Net Income              $1,511,074    $1,928,327     $1,206,034     $2,765,568
Gain on Sales of
  Depreciable Assets      (24,613)      (34,612)       (20,358)       (66,524)
Depreciation Expense     1,017,795       888,648      2,032,545      1,775,972

FFO                     $2,504,256    $2,782,363     $3,218,221     $4,475,016

The following are the cash flows provided (used) by operating, investing and financing activities for the six months ended June 30, 2008 and 2007:

2008 2007

Operating Activities $5,043,620 ($1,059,913) Investing Activities (7,976,653) (1,810,563) Financing Activities 3,175,270 2,330,689

Safe Harbor Statement

Statements contained in this Form 10-Q, including the documents that are incorporated by reference, that are not historical facts are forward-looking statements within the meaning of Section 27A of the Securities Act of 1933, as amended (the "Securities Act"), and Section 21E of the Securities Exchange Act of 1934, as amended (the "Exchange Act"). Also, when we use any of the words "anticipate," "assume," "believe," "estimate," "expect," "intend," or similar expressions, we are making forward-looking statements. These forward-looking statements are not guaranteed. They reflect the Company's current views with respect to future events and finance performance, but are based upon current assumptions regarding the Company's


operations, future results and prospects, and are subject to many uncertainties and factors, some of which are beyond our control, relating to the Company's operations and business environment which could cause the actual results of the Company to be materially different from any future results expressed or implied by such forward-looking statements.

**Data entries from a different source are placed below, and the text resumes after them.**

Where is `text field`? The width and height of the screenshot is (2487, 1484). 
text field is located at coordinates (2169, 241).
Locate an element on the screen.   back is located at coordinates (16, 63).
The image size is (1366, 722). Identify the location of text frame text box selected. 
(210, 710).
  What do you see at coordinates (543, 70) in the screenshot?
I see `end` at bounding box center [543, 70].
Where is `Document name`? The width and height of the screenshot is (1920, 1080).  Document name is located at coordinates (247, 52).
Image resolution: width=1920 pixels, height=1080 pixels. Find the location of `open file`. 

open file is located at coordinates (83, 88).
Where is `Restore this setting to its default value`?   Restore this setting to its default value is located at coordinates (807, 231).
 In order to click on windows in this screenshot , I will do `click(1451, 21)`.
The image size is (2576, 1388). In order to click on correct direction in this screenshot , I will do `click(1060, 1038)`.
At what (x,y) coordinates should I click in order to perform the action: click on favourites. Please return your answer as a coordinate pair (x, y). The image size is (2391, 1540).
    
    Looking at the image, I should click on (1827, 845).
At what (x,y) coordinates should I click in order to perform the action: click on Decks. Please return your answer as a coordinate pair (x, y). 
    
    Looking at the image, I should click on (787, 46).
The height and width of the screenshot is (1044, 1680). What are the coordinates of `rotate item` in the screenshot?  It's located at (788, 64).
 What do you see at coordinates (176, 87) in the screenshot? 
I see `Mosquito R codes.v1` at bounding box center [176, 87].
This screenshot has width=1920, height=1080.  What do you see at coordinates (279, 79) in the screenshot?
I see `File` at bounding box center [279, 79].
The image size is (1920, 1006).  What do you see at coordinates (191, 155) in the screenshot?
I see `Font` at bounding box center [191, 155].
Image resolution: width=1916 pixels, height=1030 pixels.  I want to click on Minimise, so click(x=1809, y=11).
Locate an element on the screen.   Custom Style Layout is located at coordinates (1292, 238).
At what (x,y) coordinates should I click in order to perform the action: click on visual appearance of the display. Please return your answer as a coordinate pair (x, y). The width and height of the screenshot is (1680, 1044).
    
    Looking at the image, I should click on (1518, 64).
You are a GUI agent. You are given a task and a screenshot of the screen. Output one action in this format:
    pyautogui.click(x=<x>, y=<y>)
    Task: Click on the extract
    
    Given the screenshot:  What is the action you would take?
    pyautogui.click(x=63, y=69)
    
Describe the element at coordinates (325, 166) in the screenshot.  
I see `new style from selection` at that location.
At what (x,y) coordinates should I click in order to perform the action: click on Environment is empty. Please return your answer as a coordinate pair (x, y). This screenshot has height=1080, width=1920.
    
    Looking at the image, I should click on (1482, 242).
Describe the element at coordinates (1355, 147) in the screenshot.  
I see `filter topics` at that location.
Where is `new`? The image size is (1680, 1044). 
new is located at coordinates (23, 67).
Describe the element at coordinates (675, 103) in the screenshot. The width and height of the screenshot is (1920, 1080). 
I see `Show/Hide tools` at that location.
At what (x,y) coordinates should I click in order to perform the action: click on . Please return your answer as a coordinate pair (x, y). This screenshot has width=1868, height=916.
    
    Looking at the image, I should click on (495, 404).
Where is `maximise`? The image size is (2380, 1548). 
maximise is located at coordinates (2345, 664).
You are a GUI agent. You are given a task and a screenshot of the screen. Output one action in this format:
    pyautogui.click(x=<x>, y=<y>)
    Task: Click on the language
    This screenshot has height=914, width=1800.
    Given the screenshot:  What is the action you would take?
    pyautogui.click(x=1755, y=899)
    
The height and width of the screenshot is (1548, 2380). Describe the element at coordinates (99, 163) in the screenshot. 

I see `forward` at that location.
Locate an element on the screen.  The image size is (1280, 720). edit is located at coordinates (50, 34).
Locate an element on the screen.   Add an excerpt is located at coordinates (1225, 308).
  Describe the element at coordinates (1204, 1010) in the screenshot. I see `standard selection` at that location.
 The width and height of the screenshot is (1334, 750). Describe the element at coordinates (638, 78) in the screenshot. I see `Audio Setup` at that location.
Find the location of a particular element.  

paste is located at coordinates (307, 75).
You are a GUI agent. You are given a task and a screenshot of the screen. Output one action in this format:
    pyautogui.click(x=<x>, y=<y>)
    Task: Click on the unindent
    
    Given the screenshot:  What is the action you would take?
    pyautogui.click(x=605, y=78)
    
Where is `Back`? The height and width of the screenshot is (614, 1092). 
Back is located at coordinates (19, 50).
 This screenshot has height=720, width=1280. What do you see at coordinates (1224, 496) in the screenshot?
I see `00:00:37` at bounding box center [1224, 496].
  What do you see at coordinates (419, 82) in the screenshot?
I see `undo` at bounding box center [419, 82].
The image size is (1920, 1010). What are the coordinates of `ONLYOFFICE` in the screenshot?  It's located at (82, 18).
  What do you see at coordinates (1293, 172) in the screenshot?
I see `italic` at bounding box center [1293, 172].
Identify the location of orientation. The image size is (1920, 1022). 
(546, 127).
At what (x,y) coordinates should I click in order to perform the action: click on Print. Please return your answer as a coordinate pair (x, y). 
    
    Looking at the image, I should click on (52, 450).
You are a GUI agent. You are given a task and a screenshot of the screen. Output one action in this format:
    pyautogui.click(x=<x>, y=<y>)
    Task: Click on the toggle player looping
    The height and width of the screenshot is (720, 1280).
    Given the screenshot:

Such factors include, but are not limited to, the following: changes in the real estate market and general economic climate; increased competition in the geographic areas in which the Company owns and operates manufactured housing communities; changes in government laws and regulations affecting manufactured housing communities; the ability of the Company to continue to identify, negotiate and acquire manufactured housing communities and/or vacant land which may be developed into manufactured housing communities on terms favorable to the Company; the ability to maintain rental rates and occupancy levels; competitive market forces; changes in market rates of interest; our ability to repay debt financing obligations; our ability to comply with certain debt covenants; continued ability to access the debt or equity markets; the availability of other debt and equity financing alternatives; the loss of any member of our management team; our ability to maintain internal controls and processes to ensure all transactions are accounted for properly, all relevant disclosures and filings are timely made in accordance with all rules and regulations, and any potential fraud or embezzlement is thwarted or detected; changes in federal or state tax rules or regulations that could have adverse tax consequences; our ability to qualify as a real estate investment trust for federal income tax purposes; the ability of manufactured home buyers to obtain financing; the level of repossessions by manufactured home lenders; and those risks and uncertainties referenced under the heading "Risk Factors" contained in the Company's Form 10-K and other filings with the Securities and Exchange Commission. You should not place undue reliance on these forward-looking statements, as events described or implied in such statements may not occur. The forward-looking statements contained in this Form 10-Q speak only as of the date hereof and the Company expressly disclaims any obligation to publicly update or revise any forward-looking statements whether as a result of new information, future events, or otherwise.